I am thinking about some scenarios of approaches and the main one is an 
approach that would have near zero dependencies (extremely lightweight) with 
all necessary functionality from dependencies 're-implemented' (such as linear) 
to specific use as Mr. [~erans] mentioned earlier. This would simplify usage 
but increase overall workload with repeating code (a future problem to come if 
everyone does this).... to my understanding, this is the debate, but is there 
some kind of consensus regarding an approach style (extent of 'lightweight') 

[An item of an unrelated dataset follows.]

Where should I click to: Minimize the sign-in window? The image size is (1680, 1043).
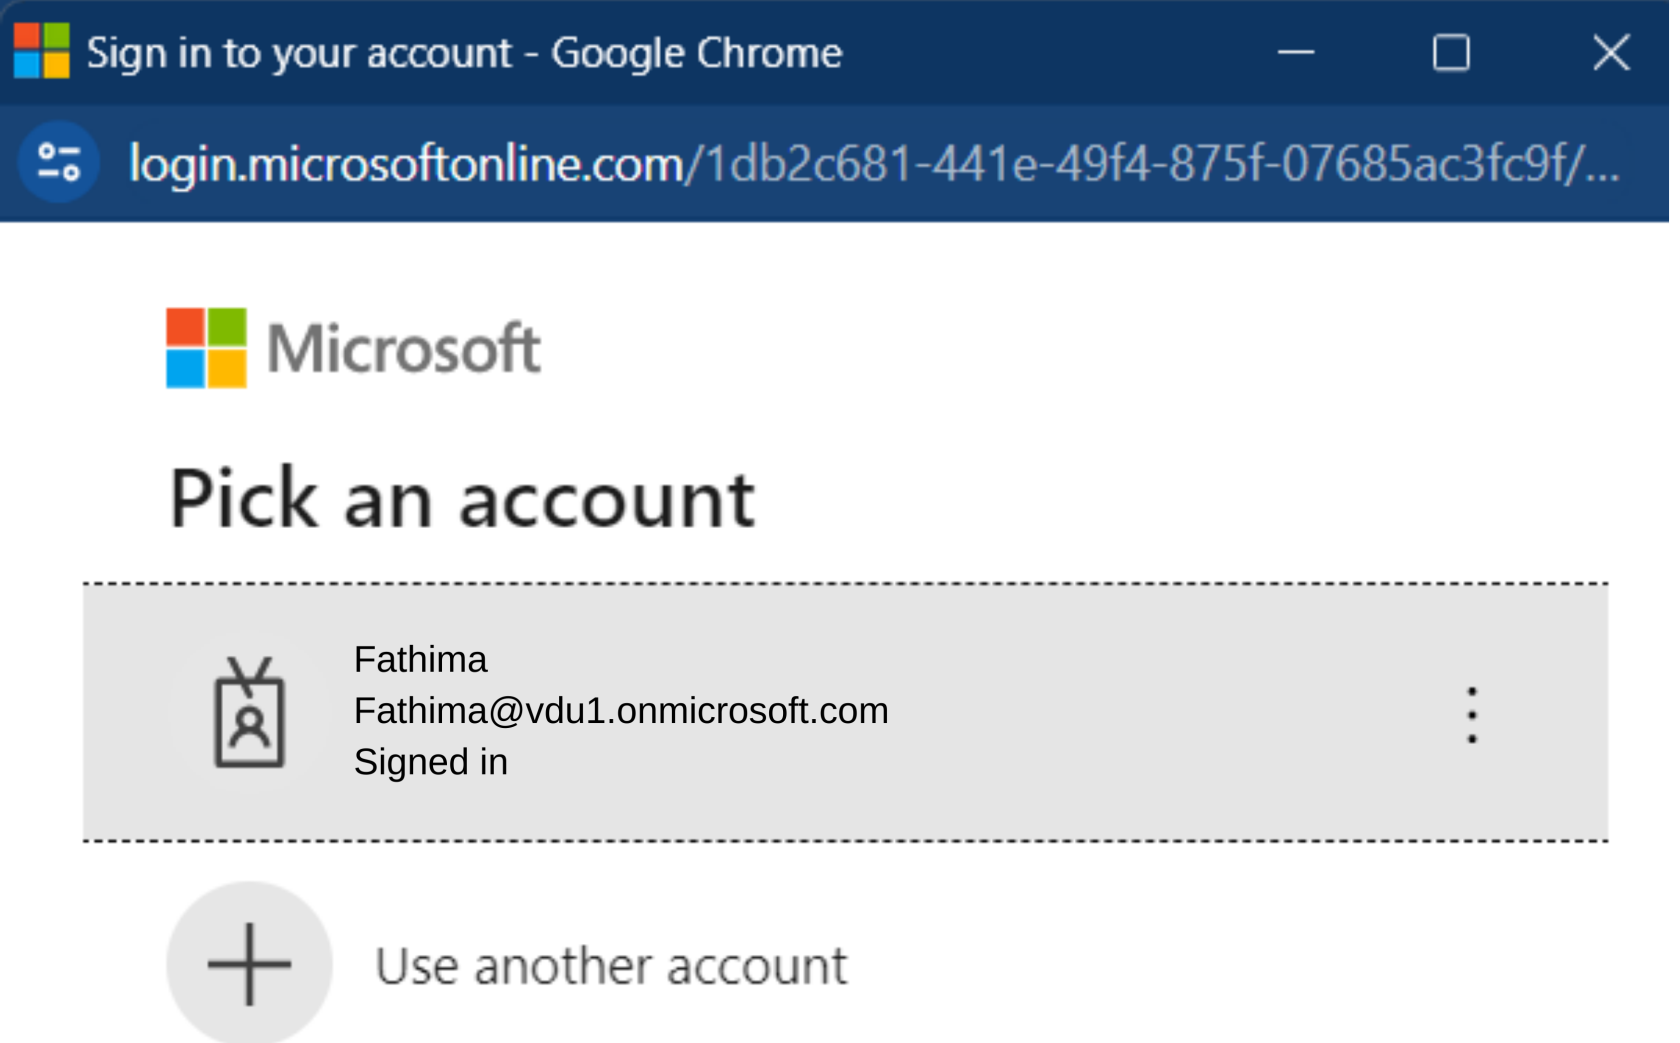click(x=1295, y=52)
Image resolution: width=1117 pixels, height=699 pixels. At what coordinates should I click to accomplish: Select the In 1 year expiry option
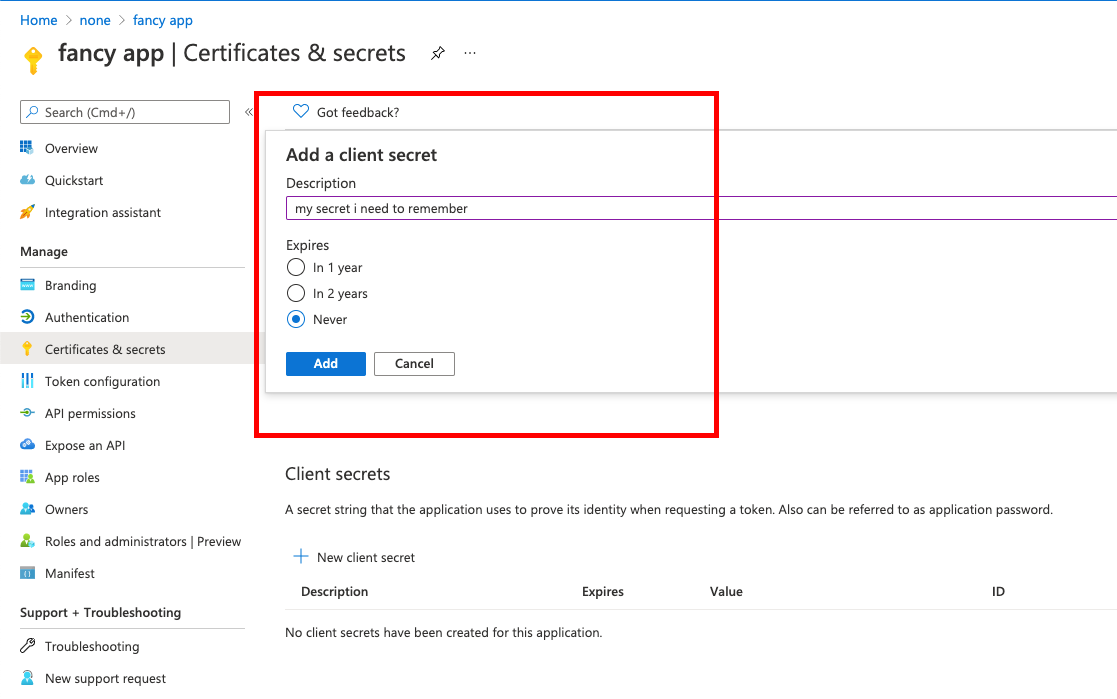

for the entire new commons porting which we should be consistent with? Or are 
we truly free to have something up and running as effective as possible (using 
Java 8 features, etc) asap like Mr. [~ericbarnhill] mentioned? I'm new to 
apache (and open-source) and would like to learn more about how things should 
operate :D

Thank you

> Stream-based Java statistical processing
> ----------------------------------------
>
>                 Key: STATISTICS-7
>                 URL: https://issues.apache.org/jira/browse/STATISTICS-7
>             Project: Apache Commons Statistics
>          Issue Type: New Feature
>            Reporter: Eric Barnhill
>            Priority: Major
>              Labels: GSoC2019, gsoc2019, statistics, streams
>
> The new component aims to be a library of commons statistics functions 
> synchronized with the latest developments in the Java language, in particular 
> Java's functional programming syntax.
> The library will make commonly used statistical functions available to an end 
> user through a simple grammar comparable to commons-math-statistics or 
> scikit-learn, while under the hood will implement Java's mapping, streaming, 
> and other producer and consumer functions to ensure the statistical methods 
> run optimally in new Java implementations.
> Developers working on the project will have the opportunity to demonstrate 
> Java programming, functional programming, algorithm design, and data science 
> skills and receive authorship on a commons project that is likely to be 
> widely used.
> The ideal contributor will also be able to help with important architectural 
> decision making. The old source of these libraries, commons-math, grew too 
> large, hierarchically complex and interdependent for the commons mission. The 
> developers on this project need to make architectural choices that will 
> enable the statiscal code to be lightweight and reusable, with a minimum of 
> outside dependencies while avoiding redundancy.